**GOAL OF THE EXERCISE:** Scan the records for "agent". Show the matching lines.

= Beginning of Section =

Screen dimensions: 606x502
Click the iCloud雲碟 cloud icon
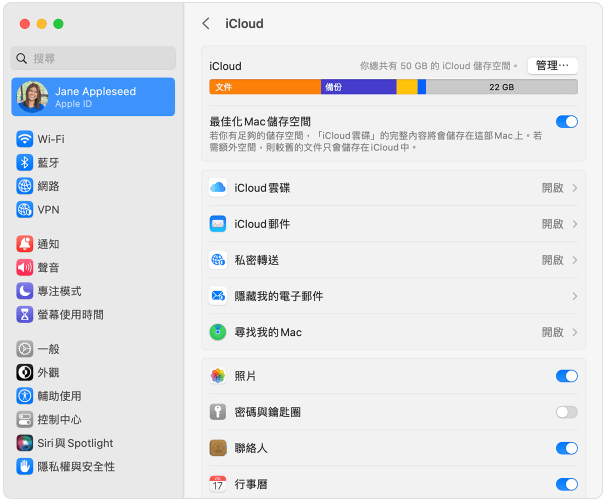click(x=217, y=188)
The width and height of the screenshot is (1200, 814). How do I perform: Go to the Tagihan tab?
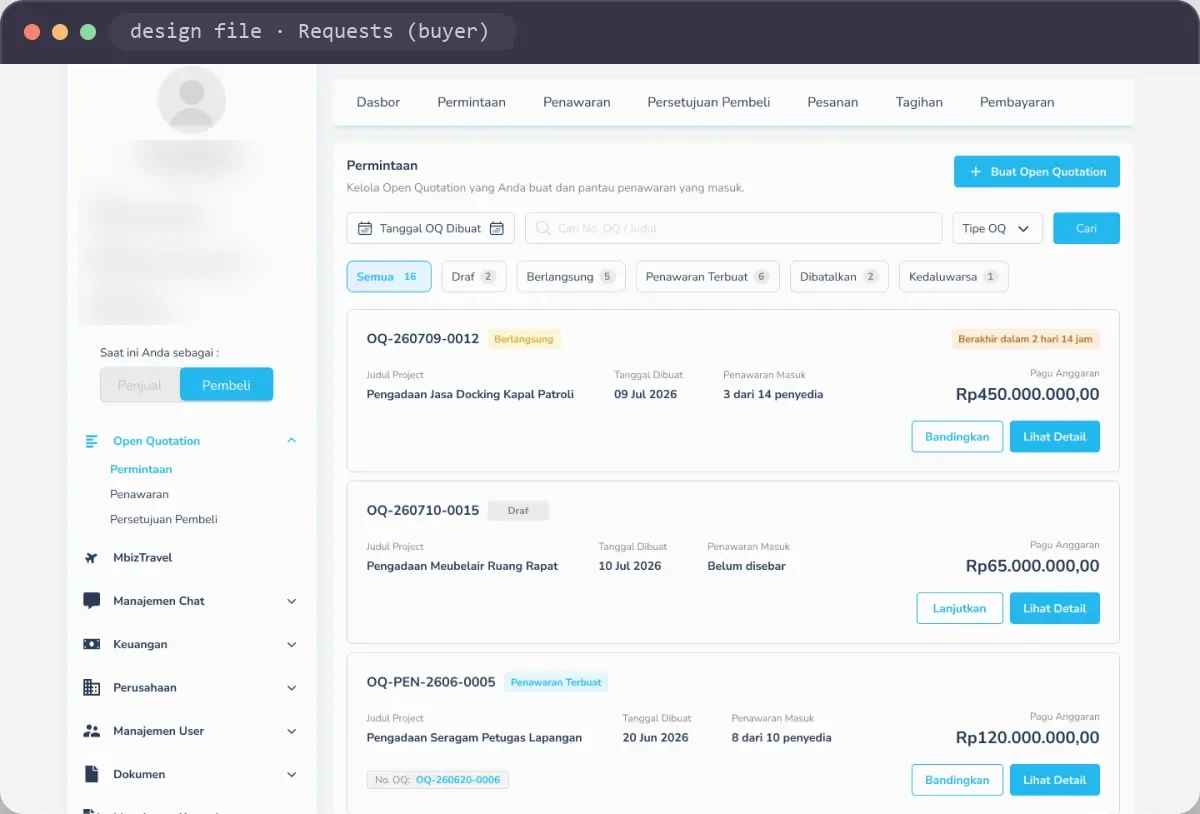coord(919,102)
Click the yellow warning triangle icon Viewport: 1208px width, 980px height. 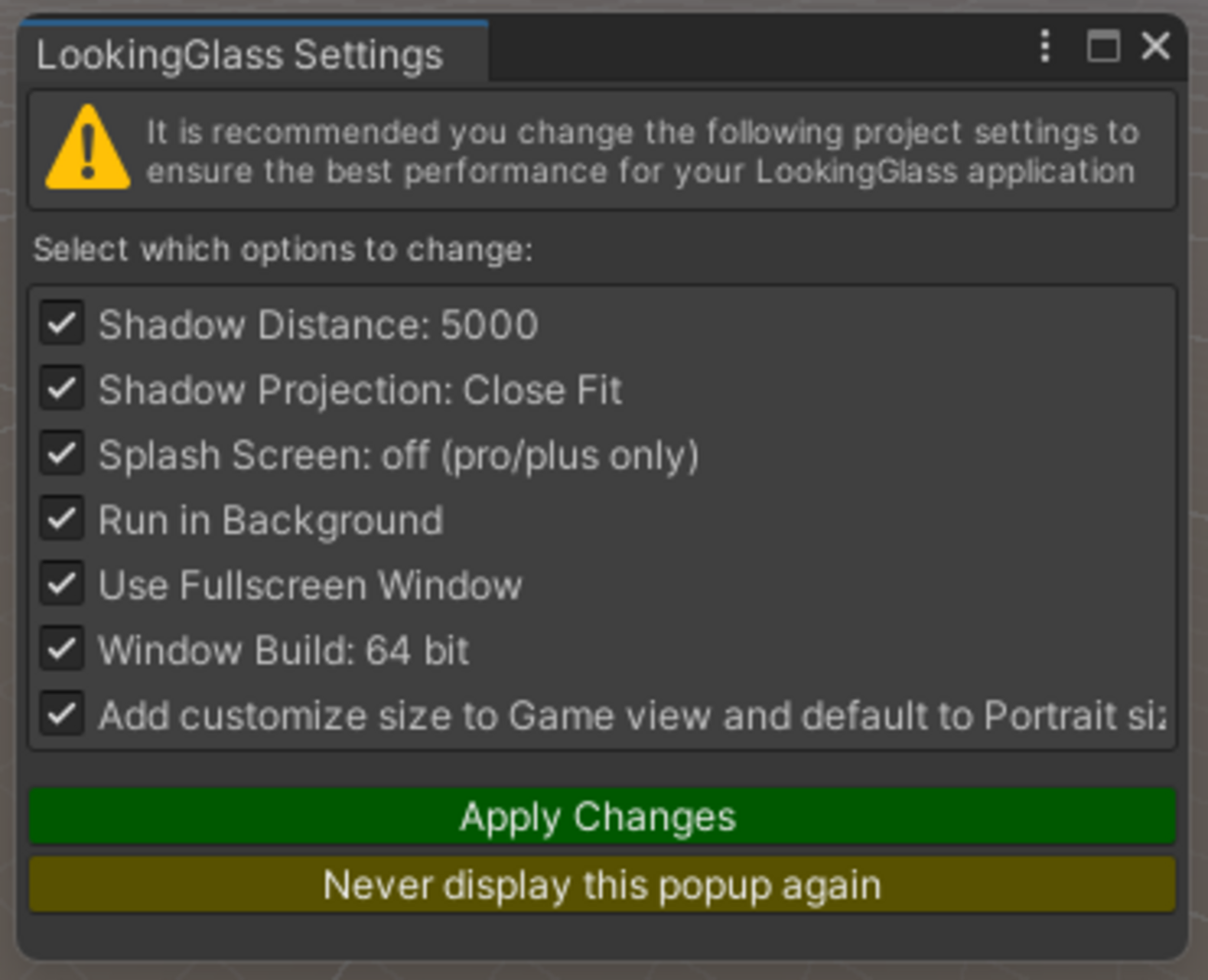coord(87,150)
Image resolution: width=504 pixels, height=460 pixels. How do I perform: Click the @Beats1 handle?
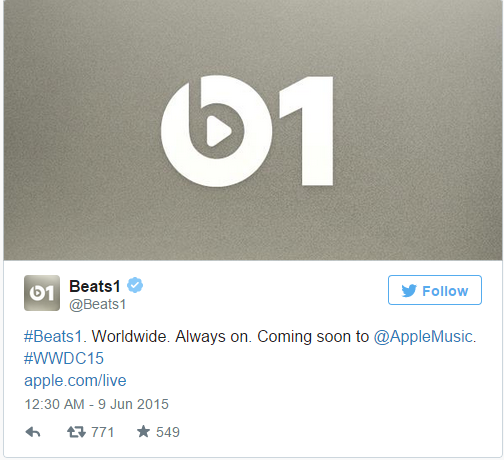coord(98,304)
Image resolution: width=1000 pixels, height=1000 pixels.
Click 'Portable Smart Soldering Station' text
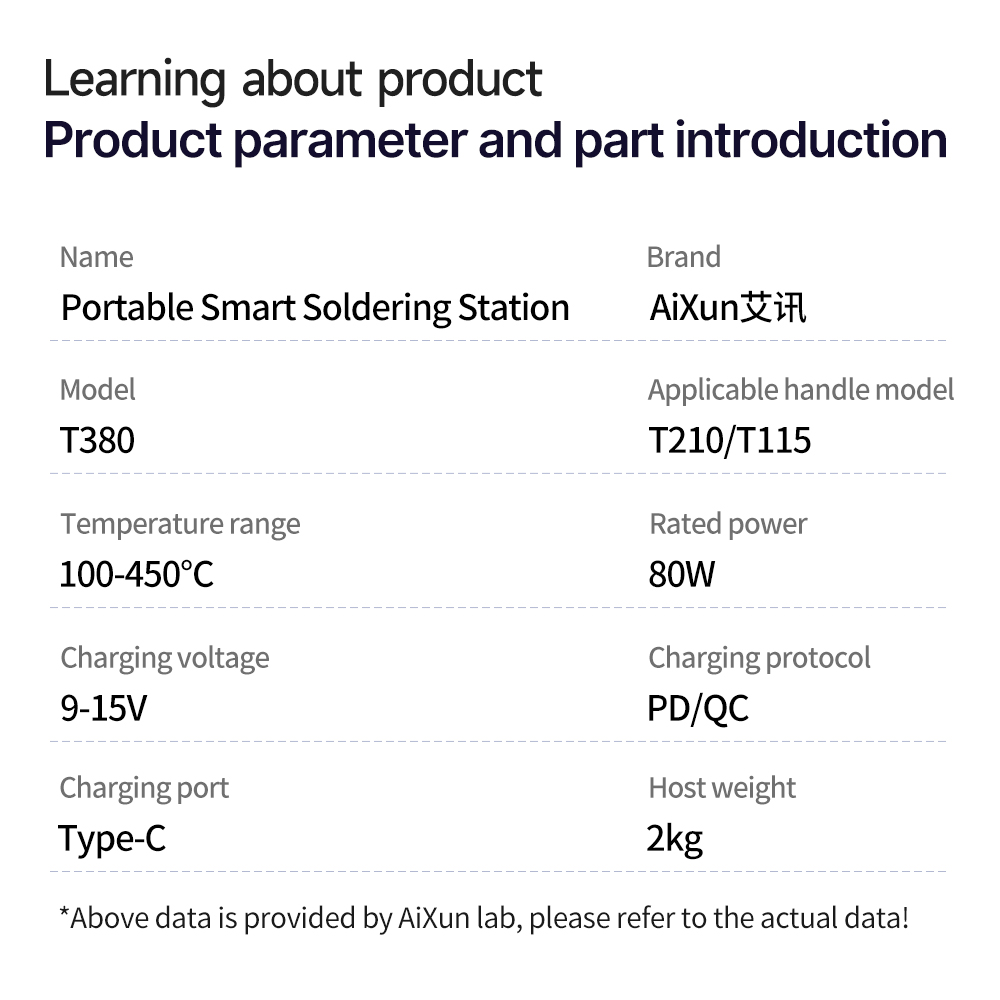tap(315, 309)
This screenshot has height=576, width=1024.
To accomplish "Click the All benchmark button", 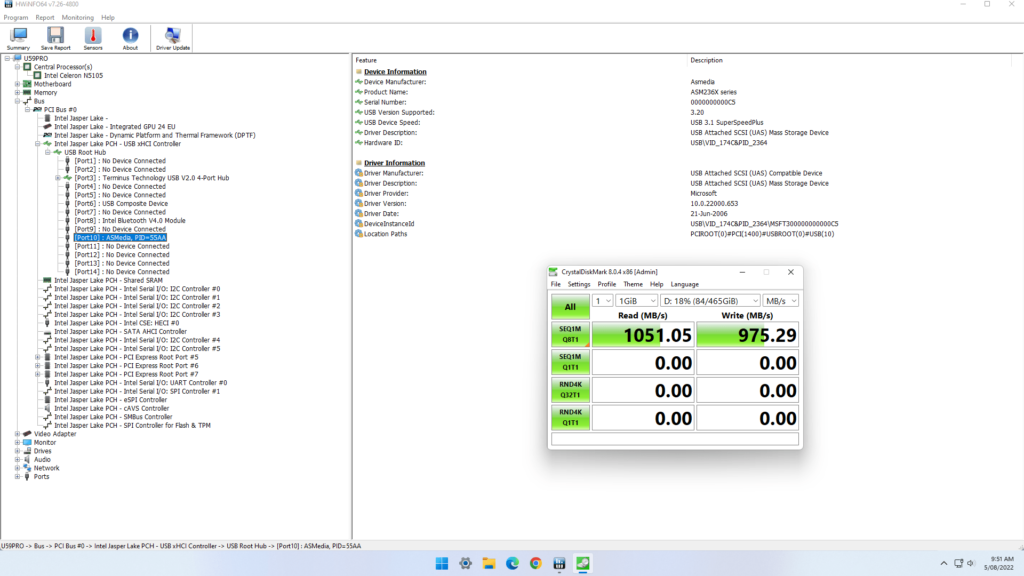I will 570,307.
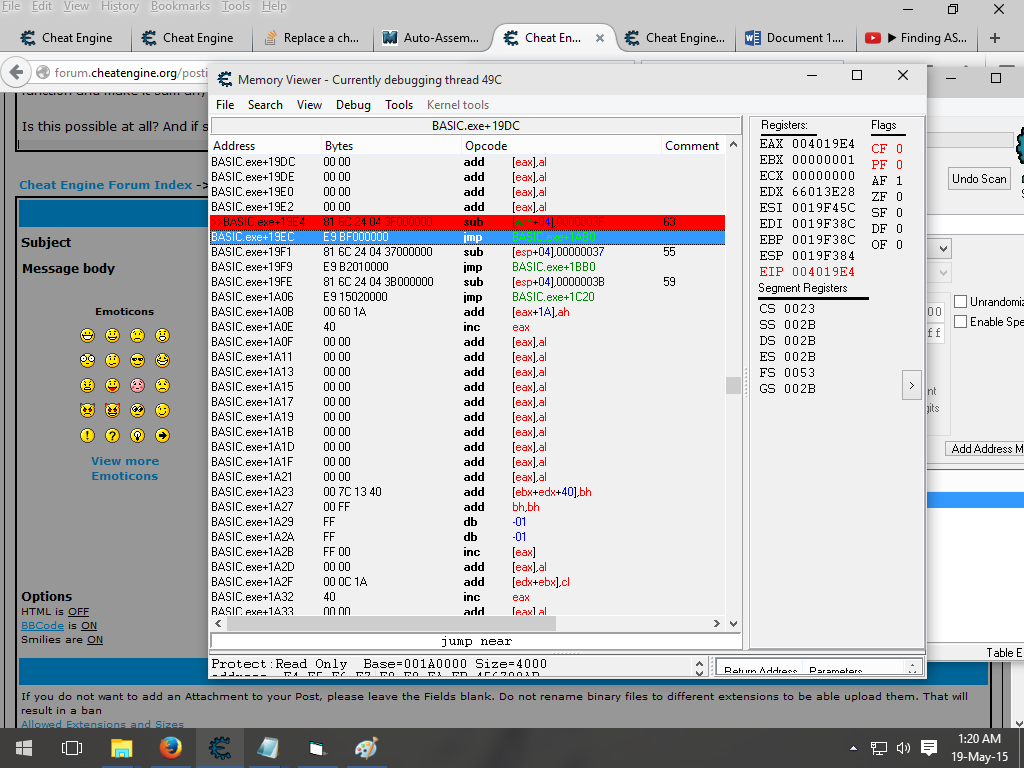Show hidden system tray icons
Image resolution: width=1024 pixels, height=768 pixels.
(853, 748)
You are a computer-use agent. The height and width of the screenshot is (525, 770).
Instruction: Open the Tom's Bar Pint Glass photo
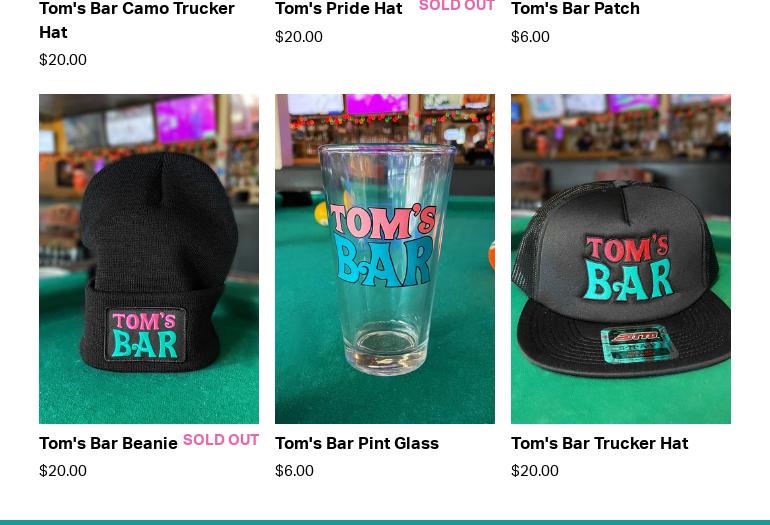point(385,259)
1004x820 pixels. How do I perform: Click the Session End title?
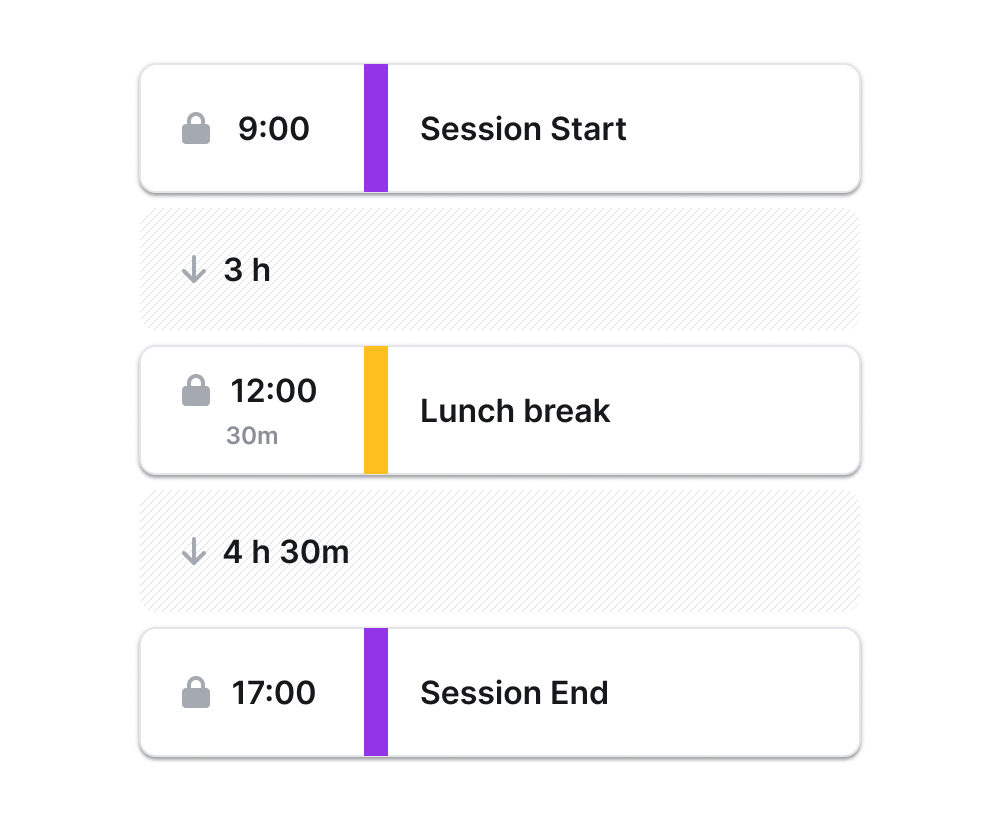tap(514, 693)
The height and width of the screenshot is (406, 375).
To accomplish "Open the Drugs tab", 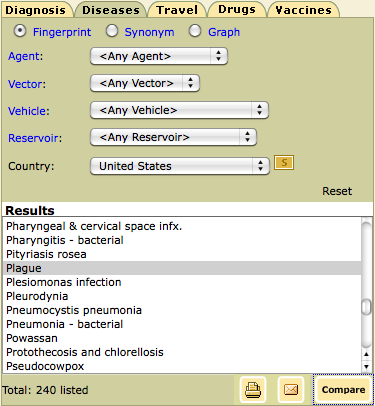I will click(x=237, y=9).
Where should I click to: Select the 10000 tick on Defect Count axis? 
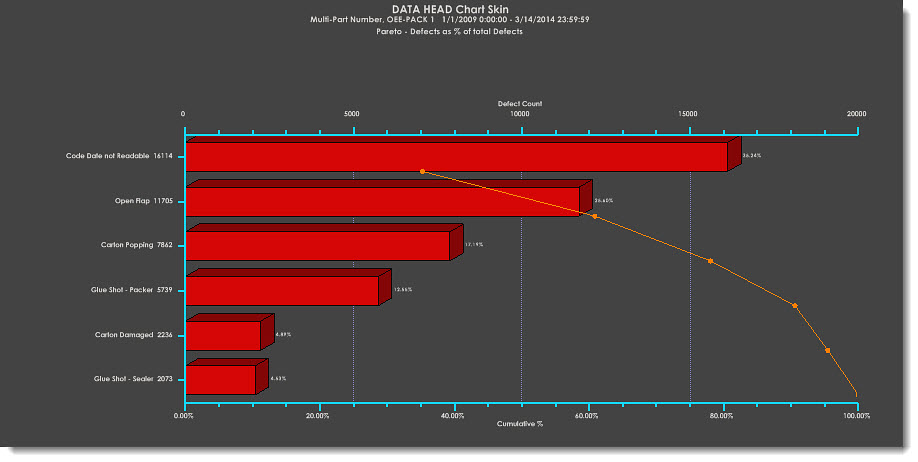(520, 114)
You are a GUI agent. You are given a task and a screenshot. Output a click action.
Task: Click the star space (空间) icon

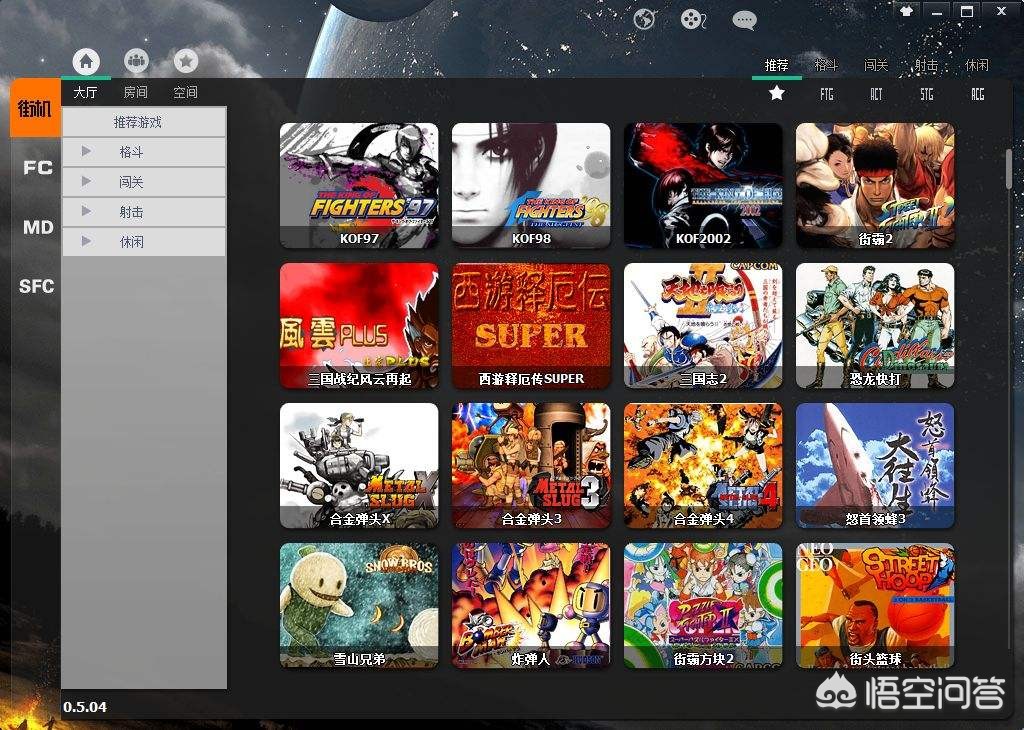[186, 61]
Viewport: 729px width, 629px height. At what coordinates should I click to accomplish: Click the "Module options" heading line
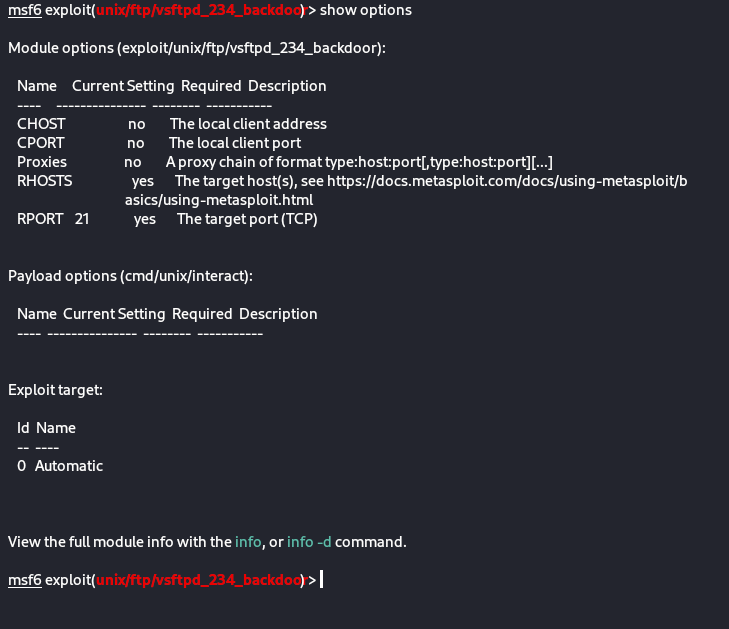coord(196,48)
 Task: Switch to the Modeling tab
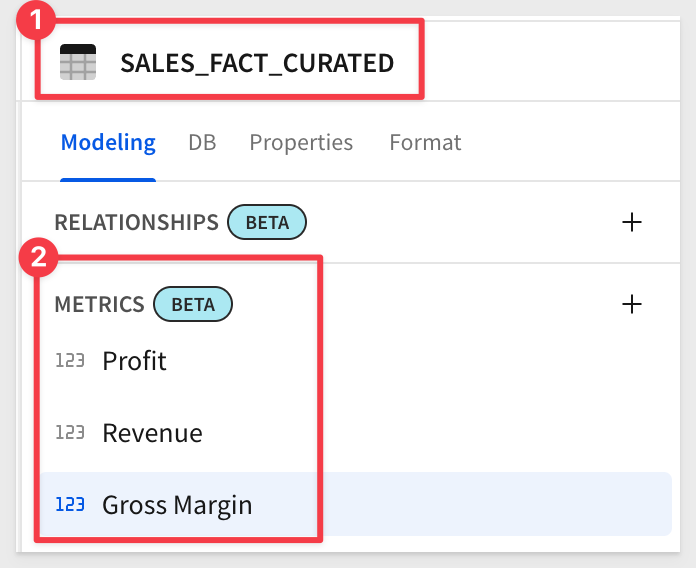point(108,142)
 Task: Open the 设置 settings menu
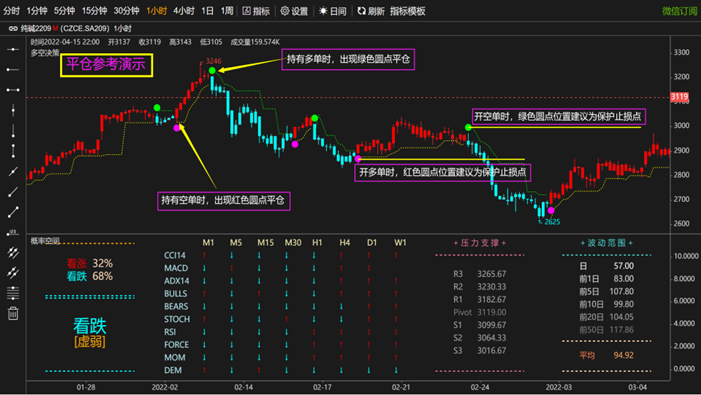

= End of Section =

**WRITTEN SOLUTION:**
You are a computer-use agent. The height and width of the screenshot is (525, 770).
You are a GUI agent. You are given a task and a screenshot. Output a click action.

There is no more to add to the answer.